(Items from a dataset):
START

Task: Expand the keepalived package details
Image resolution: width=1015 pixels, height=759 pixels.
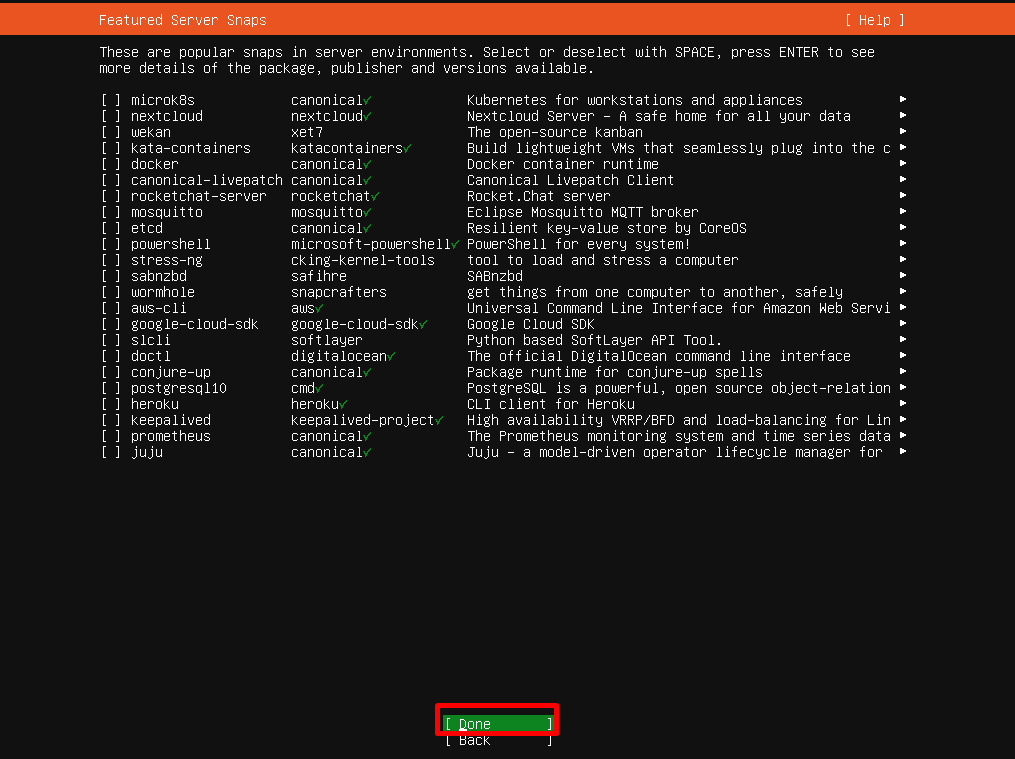Action: click(x=901, y=419)

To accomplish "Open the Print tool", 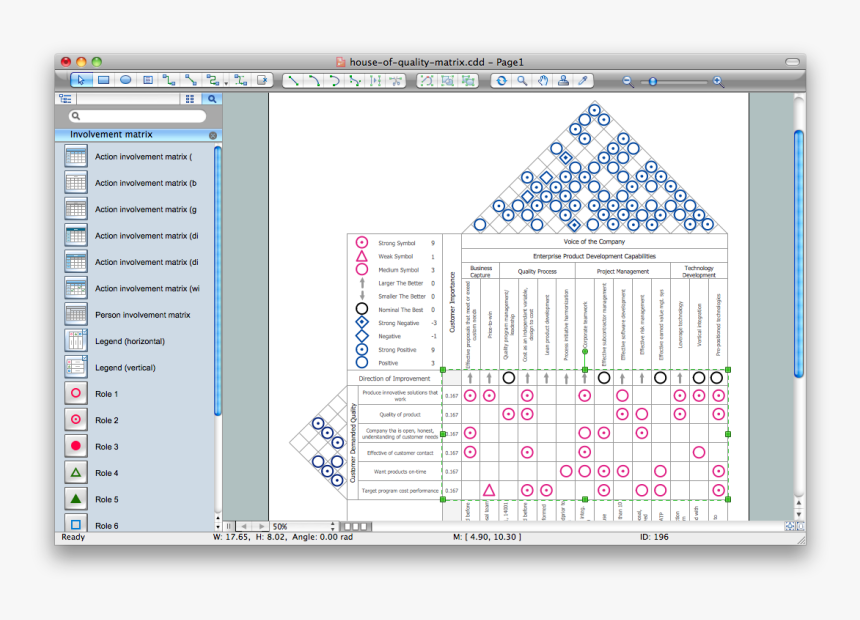I will (x=561, y=79).
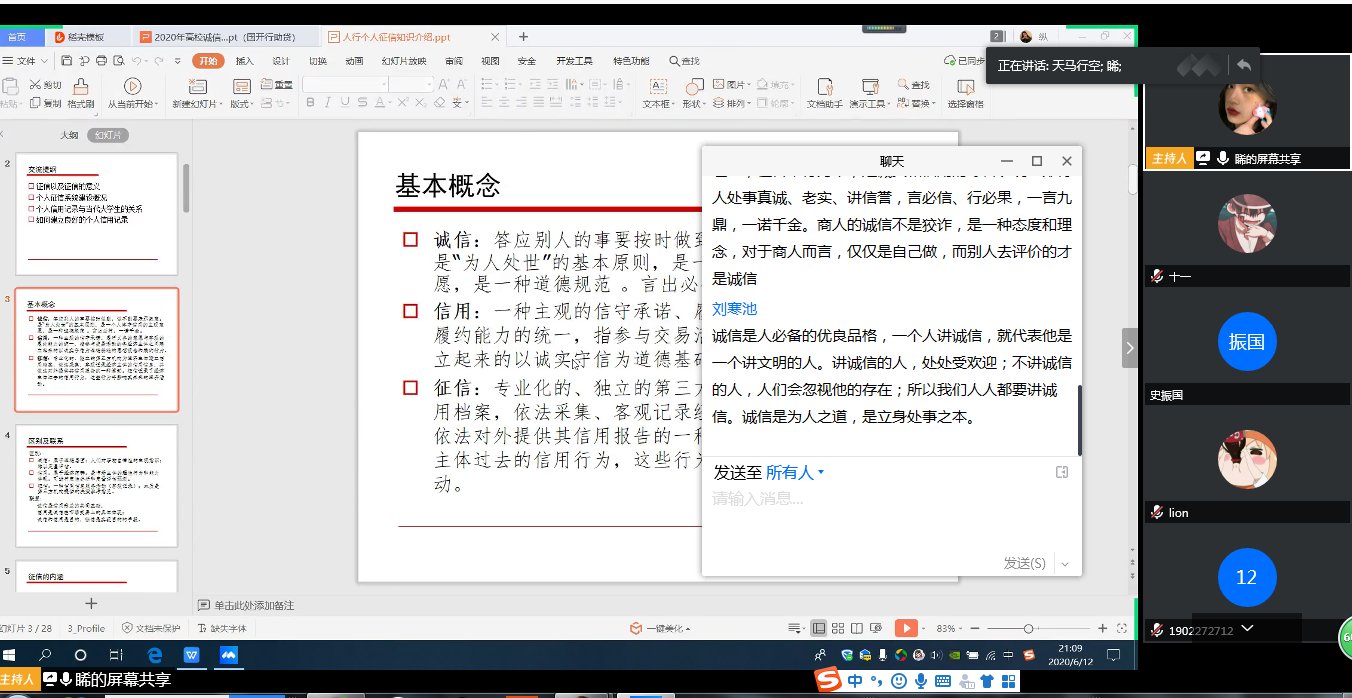The width and height of the screenshot is (1352, 698).
Task: Expand the 发送(S) send options arrow
Action: click(x=1065, y=564)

END

Output as a numbered list the material from its beginning through the line containing "Action: click(x=901, y=419)", including that line. Leave out blank lines and pictures.

1. Task: Expand the keepalived package details
2. Image resolution: width=1015 pixels, height=759 pixels.
3. Action: click(x=901, y=419)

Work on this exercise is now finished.